Set down exactly the lines of the records from the top to the line containing "Task: Select the Enterprise plan radio button"; include both.

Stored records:
◇ ◇ ◇ ◇

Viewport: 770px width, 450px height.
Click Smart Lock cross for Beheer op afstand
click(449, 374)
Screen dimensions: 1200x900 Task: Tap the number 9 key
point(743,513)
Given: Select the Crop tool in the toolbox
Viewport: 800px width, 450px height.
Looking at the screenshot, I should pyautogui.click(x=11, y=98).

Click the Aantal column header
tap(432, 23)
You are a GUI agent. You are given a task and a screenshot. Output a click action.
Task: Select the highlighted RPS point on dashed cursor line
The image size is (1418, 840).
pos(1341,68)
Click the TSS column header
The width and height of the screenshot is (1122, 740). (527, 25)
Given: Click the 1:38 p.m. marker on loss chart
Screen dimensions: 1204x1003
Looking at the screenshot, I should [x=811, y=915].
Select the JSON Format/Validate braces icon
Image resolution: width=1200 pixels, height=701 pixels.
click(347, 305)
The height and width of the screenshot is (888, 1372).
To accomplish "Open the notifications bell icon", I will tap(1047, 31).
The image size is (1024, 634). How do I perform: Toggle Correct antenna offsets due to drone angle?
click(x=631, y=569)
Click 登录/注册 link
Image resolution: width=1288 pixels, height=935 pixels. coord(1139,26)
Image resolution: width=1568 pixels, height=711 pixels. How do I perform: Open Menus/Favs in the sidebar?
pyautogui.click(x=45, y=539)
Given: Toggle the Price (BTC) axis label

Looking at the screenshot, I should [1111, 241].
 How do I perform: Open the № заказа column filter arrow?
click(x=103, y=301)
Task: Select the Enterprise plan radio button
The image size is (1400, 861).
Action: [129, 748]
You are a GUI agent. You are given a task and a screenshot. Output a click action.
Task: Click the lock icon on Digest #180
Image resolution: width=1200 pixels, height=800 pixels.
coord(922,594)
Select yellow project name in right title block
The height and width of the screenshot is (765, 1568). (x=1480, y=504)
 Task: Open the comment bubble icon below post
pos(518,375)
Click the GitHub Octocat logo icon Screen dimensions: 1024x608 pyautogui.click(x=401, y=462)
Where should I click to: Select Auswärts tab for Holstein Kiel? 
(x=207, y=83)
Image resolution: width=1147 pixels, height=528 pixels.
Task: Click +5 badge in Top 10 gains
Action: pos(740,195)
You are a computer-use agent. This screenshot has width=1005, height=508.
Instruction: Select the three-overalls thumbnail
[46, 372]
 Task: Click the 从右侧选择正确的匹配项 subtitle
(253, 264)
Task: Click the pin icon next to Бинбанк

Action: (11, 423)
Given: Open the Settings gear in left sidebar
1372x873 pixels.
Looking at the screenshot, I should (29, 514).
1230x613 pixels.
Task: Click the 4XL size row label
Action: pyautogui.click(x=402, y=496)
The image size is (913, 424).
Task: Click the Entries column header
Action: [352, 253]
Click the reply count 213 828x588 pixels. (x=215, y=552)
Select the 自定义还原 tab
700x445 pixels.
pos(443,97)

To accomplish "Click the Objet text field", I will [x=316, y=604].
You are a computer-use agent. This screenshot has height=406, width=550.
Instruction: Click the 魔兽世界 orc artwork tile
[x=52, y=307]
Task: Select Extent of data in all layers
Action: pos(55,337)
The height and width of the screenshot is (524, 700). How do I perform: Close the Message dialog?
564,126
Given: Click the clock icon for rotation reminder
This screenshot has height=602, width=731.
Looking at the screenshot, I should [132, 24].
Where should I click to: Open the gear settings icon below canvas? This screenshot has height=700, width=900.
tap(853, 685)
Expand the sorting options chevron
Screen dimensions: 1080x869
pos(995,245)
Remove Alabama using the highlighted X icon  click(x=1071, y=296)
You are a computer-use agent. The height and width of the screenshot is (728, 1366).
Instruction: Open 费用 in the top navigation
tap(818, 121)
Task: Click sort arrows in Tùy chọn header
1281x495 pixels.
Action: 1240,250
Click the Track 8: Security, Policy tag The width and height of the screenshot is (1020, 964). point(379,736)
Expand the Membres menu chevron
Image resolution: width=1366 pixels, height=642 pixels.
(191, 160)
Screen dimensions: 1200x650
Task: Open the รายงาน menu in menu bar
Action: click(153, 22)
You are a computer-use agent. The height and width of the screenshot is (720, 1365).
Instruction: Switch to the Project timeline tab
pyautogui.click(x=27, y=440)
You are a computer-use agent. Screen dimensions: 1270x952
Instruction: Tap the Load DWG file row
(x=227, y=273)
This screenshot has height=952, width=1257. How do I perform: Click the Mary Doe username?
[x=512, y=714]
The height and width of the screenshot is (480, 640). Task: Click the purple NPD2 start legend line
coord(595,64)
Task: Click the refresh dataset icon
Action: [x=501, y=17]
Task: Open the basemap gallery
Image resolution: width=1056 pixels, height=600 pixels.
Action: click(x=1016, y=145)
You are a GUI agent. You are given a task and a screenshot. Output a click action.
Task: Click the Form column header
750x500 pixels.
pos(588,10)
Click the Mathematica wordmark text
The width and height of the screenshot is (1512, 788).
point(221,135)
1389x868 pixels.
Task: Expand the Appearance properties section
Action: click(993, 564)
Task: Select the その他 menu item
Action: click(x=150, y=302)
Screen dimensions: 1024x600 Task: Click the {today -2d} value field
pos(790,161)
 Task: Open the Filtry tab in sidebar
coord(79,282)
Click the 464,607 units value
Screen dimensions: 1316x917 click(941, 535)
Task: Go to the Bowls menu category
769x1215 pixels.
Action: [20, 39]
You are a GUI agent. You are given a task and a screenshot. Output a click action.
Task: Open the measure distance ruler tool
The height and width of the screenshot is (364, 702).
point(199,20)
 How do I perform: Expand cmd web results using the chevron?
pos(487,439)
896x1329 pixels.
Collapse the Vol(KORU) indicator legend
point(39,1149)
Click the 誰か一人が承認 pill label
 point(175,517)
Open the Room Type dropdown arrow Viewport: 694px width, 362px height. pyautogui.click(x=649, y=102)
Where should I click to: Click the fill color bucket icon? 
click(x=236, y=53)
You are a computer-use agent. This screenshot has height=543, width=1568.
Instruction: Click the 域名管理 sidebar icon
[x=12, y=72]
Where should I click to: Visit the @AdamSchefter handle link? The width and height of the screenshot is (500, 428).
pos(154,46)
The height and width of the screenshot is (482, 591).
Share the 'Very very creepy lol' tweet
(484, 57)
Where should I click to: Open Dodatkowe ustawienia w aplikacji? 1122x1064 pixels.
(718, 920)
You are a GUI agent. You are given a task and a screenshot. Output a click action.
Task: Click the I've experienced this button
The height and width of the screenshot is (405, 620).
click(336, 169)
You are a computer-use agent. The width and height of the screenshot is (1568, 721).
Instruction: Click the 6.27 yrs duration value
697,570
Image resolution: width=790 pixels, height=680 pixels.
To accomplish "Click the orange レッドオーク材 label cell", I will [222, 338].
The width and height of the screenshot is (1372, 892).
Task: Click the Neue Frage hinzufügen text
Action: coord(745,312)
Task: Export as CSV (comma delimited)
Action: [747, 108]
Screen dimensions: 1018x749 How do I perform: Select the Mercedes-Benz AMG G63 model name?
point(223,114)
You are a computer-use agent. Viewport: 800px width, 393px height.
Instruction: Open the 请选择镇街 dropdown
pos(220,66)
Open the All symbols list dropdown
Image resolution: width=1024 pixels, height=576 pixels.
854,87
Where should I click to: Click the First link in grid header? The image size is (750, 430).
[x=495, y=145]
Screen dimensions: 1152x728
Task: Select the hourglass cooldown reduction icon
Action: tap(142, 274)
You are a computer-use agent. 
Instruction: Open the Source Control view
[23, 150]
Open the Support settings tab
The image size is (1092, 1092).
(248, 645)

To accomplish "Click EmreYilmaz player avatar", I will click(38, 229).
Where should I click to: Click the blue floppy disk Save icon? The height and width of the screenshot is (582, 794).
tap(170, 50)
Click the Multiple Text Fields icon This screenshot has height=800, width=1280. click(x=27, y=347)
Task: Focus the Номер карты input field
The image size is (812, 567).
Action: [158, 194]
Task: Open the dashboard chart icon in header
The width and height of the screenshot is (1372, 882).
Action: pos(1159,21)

◇ ◇ ◇ ◇

§ **Response area**:
Viewport: 770px width, 450px height.
Click Smart Lock cross for Beheer op afstand
click(449, 374)
Screen dimensions: 1200x900 Task: Tap the number 9 key
point(743,513)
Given: Select the Crop tool in the toolbox
Viewport: 800px width, 450px height.
Looking at the screenshot, I should pyautogui.click(x=11, y=98).

Click the Aantal column header
tap(432, 23)
You are a GUI agent. You are given a task and a screenshot. Output a click action.
Task: Select the highlighted RPS point on dashed cursor line
The image size is (1418, 840).
pos(1341,68)
Click the TSS column header
The width and height of the screenshot is (1122, 740). (527, 25)
Given: Click the 1:38 p.m. marker on loss chart
Screen dimensions: 1204x1003
Looking at the screenshot, I should [x=811, y=915].
Select the JSON Format/Validate braces icon
Image resolution: width=1200 pixels, height=701 pixels.
click(347, 305)
The height and width of the screenshot is (888, 1372).
To accomplish "Open the notifications bell icon", I will tap(1047, 31).
The image size is (1024, 634). How do I perform: Toggle Correct antenna offsets due to drone angle?
click(x=631, y=569)
Click 登录/注册 link
Image resolution: width=1288 pixels, height=935 pixels. coord(1139,26)
Image resolution: width=1568 pixels, height=711 pixels. How do I perform: Open Menus/Favs in the sidebar?
pyautogui.click(x=45, y=539)
Given: Toggle the Price (BTC) axis label

Looking at the screenshot, I should [1111, 241].
 How do I perform: Open the № заказа column filter arrow?
click(x=103, y=301)
Task: Select the Enterprise plan radio button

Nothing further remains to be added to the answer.